Electric Barnyard Tour Stops in Huntington


This appeared in the Huntington Herald-Dispatch - August 22, 2003

On most concert stops, Huntington and its Big Sandy Superstore Arena are usually always the smallest market and arena that a national act is hitting. But certainly not on this tour.

Marty Stuart concocted an old-time tent-revival-like tour with country legend Merle Haggard called the Electric Barnyard Festival that started July 6, swinging through America’s small towns from Hutchinson, Kansas, to Clarksville, Tennessee, with blue-collar ticket prices.

Tonight, the Electric Barnyard Festival tour rolls in for a 7:30 p.m. show at the Big Sandy Superstore Arena. Tickets are $22 and $27. The tour then has six more shows, finishing on Aug. 31 in Batavia, N.Y.

We caught up with Marty Stuart on Wednesday morning by phone at his Nashville home and talked about the refreshingly odd tour, which started the day after he and Merle played the UFO-rich city of Roswell, N.M.

QUESTION: What’s the summer been like in the Barnyard?

STUART: "With this kind of roving carnival show, we were at the mercy of the elements, and God forgot to send the limo and not make everything 100 degrees -- that beat us up a little bit. The other side is the music, which is the first and foremost thing, it has been phenomenal. I felt like it has been something fresh. We’ve taken our lumps at the box office, but I felt like I was part of something and not just in the parade. It’s been a wonderful experience."

QUESTION: Was the tour what you envisioned, getting out to the people?

STUART: "I knew this was a tour that existed on paper, and I couldn’t tell anything until we got out in the world with it. First and foremost, it is a fall tour, but the tour will be back in some form.

"At the end of every single concert, I have gone out to the merchandise table, and I feel like a country preacher at the back of the church. I say ‘thank you’ to everybody, and just listening to some of the stories, I know I accomplished what I was looking for. There have been soldiers’ families coming needing to get their minds off of what is happening now. In Washington, there was an old-timer who had been listening to Connie Smith since 1964 but had never got to see her. (Smith is Stuart’s wife of six years). He was crying and saying that ‘your songs buried my wife, and we played your songs at my daughter’s wedding.’ "

QUESTION: I know you have been playing music professionally for most of your life, but you are still very much a student of the music with open ears and heart to the folks such as Merle and Johnny Cash. What are you learning on the road with Merle?

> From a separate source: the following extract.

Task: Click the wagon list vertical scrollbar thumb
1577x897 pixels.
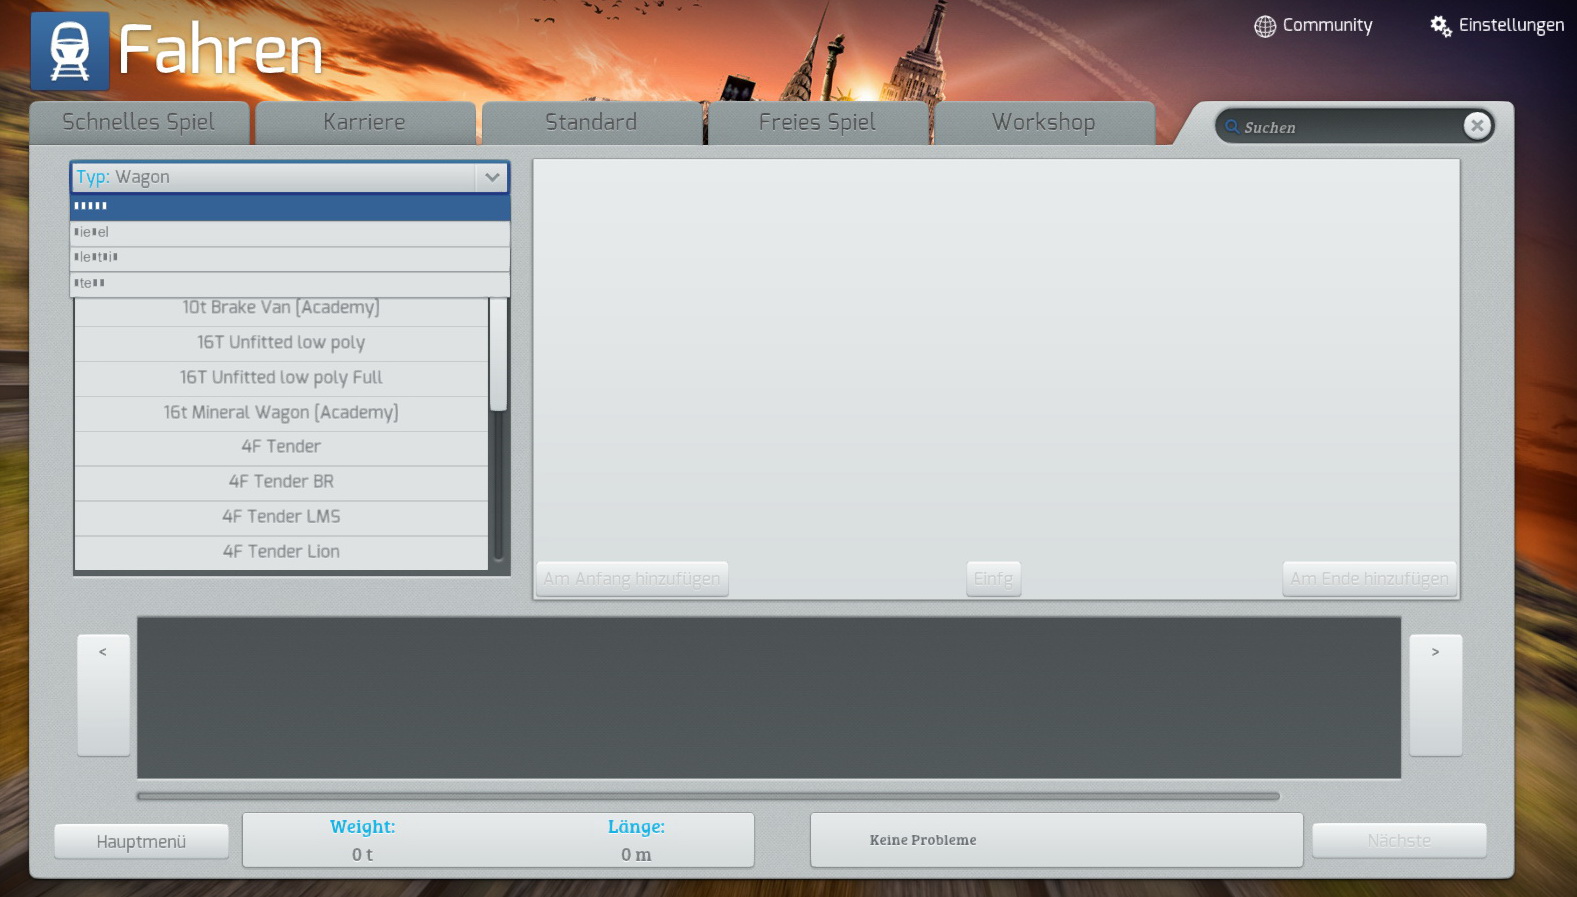Action: coord(498,354)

STUART: "Oh God, every time I sit down with Merle I learn something. I can’t point to any one lesson. You listen to his songs and his poetry and the way he sings and his view of things. It is what they are -- from a different vantage point. It is just incredible to walk through this world with him."

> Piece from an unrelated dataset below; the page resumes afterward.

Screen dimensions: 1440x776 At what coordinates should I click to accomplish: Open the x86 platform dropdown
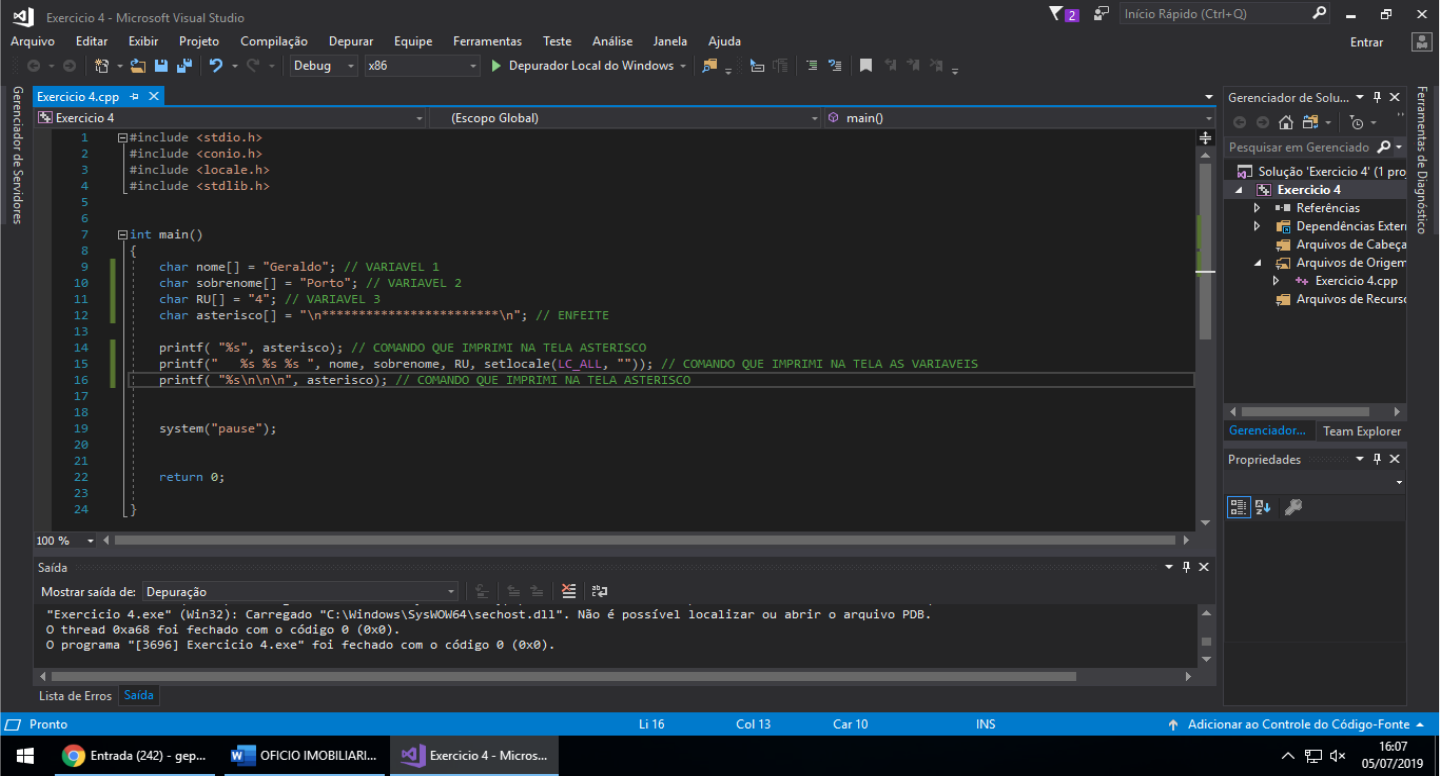[422, 66]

QUESTION: Tell us about the band you’ve assembled, "The Fabulous Superlatives:" guitarist Kenny Vaughan (formerly with Lucinda Williams); drummer Harry Stinson (Steve Earle) and bassist Brian Glenn.

STUART: "The first show we ever played was The Wheeling Jamboree. That night, I knew that we had us a band that could make a difference that didn’t pander to any kind of trend -- a self-styled band full of individuality. It is a Saturday night wherever we go."

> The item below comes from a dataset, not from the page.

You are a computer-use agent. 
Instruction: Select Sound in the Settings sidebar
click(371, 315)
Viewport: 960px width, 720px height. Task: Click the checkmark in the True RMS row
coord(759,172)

QUESTION: How important was getting back to the streets of Philadelphia, so to speak, in refueling your spirit for this CD? (Note: Stuart spent a lot of time in his birthplace of Philadelphia, Miss., about 150 miles south of the Mississippi Delta, on his family farm and in the woods in 2002 to clear his head before cutting a new CD.)

STUART: "I had to find a getting-on place somewhere, and home is usually the best place for me. I had to find that patch of original inspiration. The hardest part about that kind of inspiration is that it is always a struggle commercially, but I can’t let that stand in my way, I have to trust my own gut instincts even when they take me off to the left. Everything on the album I can honestly deliver time after time after time."

QUESTION: I love the new CD title, "Country Music," and there has been a lot made of the title. It is on the surface simple, but speaks volumes.

STUART: "I figured that if I died, my obit would read 'country singer'. So this is sort of my coming out party for the 21st century. I thought we may as well call me and my music what it is."

QUESTION: If you bring the Electric Barnyard back for a second round next year, what’s going to change?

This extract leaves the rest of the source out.